> [WHAT YOU HAVE TO DO] Below are some records; output exactly the lines from the line with "This screenshot has height=390, width=600." to the line with "Viewport: 1022px width, 570px height.", both ends kept, and nothing more.

> [EXERCISE DATA]
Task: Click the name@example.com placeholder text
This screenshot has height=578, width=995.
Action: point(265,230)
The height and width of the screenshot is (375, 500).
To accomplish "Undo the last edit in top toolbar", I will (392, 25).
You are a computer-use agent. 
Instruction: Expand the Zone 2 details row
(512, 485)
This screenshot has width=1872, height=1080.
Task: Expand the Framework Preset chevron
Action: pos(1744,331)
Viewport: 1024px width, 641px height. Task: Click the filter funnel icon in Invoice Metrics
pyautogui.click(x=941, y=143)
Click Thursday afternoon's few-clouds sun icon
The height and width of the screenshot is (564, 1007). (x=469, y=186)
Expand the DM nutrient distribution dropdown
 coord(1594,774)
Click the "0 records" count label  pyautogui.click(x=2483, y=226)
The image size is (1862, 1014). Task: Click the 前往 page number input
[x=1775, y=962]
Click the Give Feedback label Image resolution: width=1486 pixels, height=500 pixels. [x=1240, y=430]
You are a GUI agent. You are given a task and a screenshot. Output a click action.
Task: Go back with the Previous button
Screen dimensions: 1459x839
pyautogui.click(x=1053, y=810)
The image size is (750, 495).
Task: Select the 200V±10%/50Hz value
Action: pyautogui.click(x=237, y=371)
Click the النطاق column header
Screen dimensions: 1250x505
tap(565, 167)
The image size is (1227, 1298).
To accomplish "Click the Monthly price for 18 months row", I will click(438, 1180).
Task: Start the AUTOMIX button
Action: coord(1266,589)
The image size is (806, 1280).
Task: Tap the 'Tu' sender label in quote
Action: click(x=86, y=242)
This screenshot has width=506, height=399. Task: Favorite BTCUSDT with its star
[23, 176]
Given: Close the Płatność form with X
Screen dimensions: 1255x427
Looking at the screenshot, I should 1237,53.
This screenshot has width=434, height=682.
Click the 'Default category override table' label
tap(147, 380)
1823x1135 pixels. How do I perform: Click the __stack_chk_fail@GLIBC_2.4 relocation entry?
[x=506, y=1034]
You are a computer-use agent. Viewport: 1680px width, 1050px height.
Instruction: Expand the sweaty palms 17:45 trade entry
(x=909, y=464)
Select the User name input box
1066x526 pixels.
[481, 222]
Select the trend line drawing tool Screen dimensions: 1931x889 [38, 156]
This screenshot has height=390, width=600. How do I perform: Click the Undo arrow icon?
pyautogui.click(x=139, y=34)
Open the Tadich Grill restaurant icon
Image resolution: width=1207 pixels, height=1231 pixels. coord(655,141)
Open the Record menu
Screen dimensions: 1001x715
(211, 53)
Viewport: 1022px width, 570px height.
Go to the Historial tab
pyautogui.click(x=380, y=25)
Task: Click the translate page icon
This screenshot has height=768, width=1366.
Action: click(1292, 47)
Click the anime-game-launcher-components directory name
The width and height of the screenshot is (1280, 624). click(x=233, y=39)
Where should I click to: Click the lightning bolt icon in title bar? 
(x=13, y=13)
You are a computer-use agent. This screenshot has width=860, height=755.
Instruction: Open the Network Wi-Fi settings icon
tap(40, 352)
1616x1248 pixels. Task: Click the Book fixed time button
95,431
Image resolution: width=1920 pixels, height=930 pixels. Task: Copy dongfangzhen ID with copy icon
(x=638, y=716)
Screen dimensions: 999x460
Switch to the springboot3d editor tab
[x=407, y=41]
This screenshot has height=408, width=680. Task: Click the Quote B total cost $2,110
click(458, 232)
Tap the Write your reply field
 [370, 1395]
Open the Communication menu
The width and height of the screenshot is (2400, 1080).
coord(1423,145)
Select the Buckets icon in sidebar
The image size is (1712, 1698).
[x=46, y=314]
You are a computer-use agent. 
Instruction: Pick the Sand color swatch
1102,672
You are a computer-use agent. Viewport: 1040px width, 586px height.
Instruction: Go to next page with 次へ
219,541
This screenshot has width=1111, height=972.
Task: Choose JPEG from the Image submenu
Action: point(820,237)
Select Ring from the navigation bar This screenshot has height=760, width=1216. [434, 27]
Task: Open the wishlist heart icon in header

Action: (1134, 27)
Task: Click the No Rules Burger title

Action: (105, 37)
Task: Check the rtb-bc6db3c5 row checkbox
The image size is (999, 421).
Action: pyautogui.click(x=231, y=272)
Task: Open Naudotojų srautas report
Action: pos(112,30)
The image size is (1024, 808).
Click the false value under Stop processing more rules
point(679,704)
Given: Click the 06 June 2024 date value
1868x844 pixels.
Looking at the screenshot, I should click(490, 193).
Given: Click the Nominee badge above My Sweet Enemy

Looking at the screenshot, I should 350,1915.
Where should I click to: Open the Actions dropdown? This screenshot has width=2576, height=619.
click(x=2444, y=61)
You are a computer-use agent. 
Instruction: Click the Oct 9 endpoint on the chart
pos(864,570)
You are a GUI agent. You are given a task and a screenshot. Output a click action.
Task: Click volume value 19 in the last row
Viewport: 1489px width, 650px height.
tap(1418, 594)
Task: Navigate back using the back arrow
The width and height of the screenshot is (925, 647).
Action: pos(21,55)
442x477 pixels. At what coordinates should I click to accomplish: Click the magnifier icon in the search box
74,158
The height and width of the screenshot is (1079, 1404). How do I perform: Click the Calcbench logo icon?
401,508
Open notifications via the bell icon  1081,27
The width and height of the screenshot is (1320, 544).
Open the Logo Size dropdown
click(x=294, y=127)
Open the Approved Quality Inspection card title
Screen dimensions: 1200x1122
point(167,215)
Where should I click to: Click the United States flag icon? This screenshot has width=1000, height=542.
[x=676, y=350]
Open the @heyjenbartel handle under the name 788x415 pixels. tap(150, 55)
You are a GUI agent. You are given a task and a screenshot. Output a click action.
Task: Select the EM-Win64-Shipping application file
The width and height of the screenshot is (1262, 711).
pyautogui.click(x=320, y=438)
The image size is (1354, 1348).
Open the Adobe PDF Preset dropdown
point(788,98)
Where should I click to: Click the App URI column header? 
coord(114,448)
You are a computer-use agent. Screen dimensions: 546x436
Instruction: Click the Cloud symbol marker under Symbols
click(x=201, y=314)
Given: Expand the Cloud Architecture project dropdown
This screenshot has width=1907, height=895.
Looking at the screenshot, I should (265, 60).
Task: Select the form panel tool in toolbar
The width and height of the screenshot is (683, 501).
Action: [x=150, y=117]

> [WORKED SOLUTION]
This screenshot has height=390, width=600. How do I perform: Click the Undo arrow icon?
pyautogui.click(x=139, y=34)
Open the Tadich Grill restaurant icon
Image resolution: width=1207 pixels, height=1231 pixels. coord(655,141)
Open the Record menu
Screen dimensions: 1001x715
(211, 53)
Viewport: 1022px width, 570px height.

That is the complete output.